Applying this reasoning to LLMs, we might argue that their purely textual "understanding" is not as limited as it might seem. If all knowledge can be reduced to symbolic representation and manipulation, then an LLM's model of language could in principle encompass all there is to know about the world. Just as Mary's theoretical knowledge exhausts the facts of colour perception, an LLM's textual "knowledge" could be said to exhaust the facts of the world as represented through language. In the view of Van De Meiroop, this stance would be wholly concordant with the epistemological expectations, and beliefs, of a Babylonian scribe.
The Limits of Textual Knowledge: Embodiment and Enaction
Of course, this is a controversial claim, and many philosophers have pushed back against the idea that textual knowledge alone could be sufficient for true understanding. Thinkers in the tradition of embodied and enactive cognition, like Francisco Varela and Alva Noë, argue that cognition is fundamentally grounded in an organism's sensorimotor engagement with its environment. On this view, the disembodied, purely textual "knowledge" of an LLM would be missing something crucial - the lived experience and practical know-how that comes from interacting with the world.
The "symbol grounding problem," articulated by philosopher Stevan Harnad, points out the primary difficulty of connecting abstract symbols to real-world referents without some form of embodied interaction; the Babylonian scribes, whatever their preferred intellectual frameworks, would certainly have also had plenty of embodied experience interacting with their world!
What did Arad-Nanna of Ur know?
But what if the parallels between the textual epistemology of ancient Babylonia and the architecture of modern language models are not merely an interesting historical footnote?
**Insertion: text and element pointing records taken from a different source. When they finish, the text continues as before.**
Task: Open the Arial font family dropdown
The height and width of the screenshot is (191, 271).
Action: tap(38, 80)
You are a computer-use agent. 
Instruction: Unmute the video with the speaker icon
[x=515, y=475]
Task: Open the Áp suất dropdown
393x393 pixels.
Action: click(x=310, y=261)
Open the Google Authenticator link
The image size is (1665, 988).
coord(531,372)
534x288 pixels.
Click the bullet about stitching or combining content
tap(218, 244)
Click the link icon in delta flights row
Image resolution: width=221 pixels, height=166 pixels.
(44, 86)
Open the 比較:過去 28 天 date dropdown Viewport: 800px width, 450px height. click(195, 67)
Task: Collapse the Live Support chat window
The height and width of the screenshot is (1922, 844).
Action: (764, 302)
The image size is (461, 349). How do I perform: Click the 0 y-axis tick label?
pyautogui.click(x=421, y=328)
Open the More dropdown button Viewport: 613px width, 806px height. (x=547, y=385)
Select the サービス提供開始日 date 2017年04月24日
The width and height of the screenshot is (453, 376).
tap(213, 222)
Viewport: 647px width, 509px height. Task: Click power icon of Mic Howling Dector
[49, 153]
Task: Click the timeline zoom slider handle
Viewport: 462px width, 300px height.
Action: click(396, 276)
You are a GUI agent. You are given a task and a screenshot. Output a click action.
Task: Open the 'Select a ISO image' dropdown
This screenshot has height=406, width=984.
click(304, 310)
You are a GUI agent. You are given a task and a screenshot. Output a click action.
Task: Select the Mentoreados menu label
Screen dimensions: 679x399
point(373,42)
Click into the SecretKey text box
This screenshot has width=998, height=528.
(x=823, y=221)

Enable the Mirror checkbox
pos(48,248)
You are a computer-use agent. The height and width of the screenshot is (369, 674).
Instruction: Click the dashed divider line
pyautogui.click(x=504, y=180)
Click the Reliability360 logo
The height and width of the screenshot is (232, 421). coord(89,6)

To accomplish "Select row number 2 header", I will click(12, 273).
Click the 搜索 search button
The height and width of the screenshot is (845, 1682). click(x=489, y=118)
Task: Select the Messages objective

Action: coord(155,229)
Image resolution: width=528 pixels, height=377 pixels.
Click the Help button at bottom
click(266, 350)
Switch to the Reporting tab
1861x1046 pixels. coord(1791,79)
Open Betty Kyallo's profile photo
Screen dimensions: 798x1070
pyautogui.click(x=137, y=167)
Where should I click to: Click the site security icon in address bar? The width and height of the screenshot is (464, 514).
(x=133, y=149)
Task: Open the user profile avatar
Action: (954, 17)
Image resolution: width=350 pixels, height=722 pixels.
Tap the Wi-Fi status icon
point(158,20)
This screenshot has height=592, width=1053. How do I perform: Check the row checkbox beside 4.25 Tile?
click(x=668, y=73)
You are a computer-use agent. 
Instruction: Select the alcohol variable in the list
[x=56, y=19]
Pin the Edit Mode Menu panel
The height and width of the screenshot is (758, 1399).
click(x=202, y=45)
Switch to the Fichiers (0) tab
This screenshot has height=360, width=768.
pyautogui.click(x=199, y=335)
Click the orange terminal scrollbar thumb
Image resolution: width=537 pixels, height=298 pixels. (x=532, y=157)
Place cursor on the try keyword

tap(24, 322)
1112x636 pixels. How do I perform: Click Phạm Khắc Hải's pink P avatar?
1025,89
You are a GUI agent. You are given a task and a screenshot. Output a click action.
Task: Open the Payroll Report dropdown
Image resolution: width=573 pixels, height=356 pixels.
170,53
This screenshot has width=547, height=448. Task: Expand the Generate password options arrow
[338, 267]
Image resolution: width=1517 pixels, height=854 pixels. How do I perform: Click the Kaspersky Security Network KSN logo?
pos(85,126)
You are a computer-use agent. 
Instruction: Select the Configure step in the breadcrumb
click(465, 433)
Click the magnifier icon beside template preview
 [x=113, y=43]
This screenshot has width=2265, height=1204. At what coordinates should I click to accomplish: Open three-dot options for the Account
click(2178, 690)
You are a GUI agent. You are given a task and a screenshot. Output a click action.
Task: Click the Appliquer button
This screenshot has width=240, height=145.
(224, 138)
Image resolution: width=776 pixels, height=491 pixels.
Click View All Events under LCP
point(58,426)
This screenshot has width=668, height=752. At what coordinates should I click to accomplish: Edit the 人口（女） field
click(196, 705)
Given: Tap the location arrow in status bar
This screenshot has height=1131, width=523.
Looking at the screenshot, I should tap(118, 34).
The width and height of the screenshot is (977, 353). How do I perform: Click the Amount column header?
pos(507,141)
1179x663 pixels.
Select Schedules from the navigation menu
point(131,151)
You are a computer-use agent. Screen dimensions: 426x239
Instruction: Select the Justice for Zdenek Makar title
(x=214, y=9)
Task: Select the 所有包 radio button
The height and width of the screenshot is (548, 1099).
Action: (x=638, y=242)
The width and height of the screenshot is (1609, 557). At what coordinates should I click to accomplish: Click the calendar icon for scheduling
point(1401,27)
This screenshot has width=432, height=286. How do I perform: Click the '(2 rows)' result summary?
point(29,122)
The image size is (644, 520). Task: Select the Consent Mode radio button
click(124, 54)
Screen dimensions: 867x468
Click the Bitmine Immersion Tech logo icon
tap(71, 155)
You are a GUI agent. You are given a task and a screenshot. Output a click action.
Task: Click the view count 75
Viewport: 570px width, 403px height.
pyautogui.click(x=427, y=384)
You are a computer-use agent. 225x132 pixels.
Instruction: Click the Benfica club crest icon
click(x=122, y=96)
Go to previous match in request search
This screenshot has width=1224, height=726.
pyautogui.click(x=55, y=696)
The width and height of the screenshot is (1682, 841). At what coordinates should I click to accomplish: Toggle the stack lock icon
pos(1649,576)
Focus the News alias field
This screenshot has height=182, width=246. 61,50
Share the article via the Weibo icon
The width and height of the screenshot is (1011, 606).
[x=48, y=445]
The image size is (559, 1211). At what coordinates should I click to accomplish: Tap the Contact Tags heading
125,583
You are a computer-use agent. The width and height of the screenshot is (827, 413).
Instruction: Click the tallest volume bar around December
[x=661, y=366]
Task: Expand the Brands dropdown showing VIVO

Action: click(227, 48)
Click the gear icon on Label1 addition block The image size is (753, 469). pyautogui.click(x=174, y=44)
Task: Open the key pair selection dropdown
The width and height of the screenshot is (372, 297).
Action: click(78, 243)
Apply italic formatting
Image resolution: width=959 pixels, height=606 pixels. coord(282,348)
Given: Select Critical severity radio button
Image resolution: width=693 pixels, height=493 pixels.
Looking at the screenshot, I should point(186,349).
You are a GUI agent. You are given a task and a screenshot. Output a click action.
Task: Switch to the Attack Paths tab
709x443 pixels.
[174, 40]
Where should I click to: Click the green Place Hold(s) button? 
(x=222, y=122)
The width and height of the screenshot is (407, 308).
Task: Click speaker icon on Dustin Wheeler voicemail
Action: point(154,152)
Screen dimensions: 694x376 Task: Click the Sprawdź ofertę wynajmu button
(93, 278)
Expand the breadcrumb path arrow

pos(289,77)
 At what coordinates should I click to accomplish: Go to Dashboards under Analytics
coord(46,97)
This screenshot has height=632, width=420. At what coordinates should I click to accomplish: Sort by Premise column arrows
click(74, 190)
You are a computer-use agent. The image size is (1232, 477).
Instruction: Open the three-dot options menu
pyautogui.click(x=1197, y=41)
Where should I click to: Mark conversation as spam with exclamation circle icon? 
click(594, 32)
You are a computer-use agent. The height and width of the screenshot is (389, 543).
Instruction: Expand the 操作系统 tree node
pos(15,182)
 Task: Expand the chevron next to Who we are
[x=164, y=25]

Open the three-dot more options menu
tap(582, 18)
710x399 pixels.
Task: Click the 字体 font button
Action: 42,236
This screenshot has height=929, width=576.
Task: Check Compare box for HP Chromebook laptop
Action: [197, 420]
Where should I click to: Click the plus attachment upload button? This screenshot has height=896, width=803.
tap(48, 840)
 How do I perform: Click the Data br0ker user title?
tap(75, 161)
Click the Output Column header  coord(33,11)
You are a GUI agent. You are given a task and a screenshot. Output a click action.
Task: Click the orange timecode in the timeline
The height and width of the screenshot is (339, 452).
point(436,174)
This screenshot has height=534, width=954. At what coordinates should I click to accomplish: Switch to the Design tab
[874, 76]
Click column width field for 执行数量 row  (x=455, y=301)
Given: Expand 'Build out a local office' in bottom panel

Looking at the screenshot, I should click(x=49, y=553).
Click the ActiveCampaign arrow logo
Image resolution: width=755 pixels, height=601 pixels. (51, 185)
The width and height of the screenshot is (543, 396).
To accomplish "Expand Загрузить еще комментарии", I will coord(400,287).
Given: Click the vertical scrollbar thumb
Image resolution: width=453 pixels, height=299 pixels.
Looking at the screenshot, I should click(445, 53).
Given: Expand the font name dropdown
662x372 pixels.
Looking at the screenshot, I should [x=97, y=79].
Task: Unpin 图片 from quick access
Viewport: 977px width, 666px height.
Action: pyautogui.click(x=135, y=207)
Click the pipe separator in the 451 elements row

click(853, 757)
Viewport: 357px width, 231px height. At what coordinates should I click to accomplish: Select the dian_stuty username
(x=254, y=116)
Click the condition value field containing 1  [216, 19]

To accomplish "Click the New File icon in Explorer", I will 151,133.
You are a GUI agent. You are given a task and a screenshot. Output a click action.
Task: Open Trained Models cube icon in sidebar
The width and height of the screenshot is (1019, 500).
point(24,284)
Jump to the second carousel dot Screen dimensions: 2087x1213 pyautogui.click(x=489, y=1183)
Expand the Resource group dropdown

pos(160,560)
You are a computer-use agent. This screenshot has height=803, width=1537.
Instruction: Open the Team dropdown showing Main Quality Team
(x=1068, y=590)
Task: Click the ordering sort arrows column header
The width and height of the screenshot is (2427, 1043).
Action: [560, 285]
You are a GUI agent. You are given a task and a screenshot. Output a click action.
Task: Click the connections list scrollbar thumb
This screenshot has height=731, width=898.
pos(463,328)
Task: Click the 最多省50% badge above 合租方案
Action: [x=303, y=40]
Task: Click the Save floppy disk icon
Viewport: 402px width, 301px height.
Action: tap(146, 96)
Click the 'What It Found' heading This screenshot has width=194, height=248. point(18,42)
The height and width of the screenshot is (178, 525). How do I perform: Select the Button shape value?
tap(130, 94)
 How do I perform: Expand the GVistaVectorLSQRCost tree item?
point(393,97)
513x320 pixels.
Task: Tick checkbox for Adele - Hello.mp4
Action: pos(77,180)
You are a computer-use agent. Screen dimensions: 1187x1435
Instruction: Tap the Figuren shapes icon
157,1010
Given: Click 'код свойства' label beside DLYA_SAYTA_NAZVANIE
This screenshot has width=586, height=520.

The twin technologies of cuneiform writing and LLMs mutually support, across millennia, a convergent philosophical position: that knowledge, in its fullest and most essential form, is fundamentally a matter of symbols (and, perhaps as a corollary, cognition a matter of symbol manipulation). The Babylonian scribes, with their unwavering faith in the power of the written word, were not just pioneering a new technology of literacy - they were articulating a bold epistemological stance that resonates with surprising relevancy 5,000 years later.
The epistemological stance of the Babylonians invites us to view the written word as not just a tool for representing knowledge, but the very stuff of knowledge itself. And with the rise of large language models, we might be seeing this ancient insight realized in silico, in the most powerful knowledge technology yet devised by human ingenuity. Perhaps the Babylonian dream of a purely literate mind, once a fanciful philosophical notion, is finally becoming a manifest technological reality.
𒃻𒉡𒉽𒊏𒀀𒀭
I use the term ‘Babylonian’ here not to refer to a single language, place, or people, but rather as a collective reference to the broad cosmopolitan ANE culture characterized by intertwined adoption of the Sumerian and Akkadian languages, ranging from Early Dynastic Sumer to late Bronze Age Anatolia.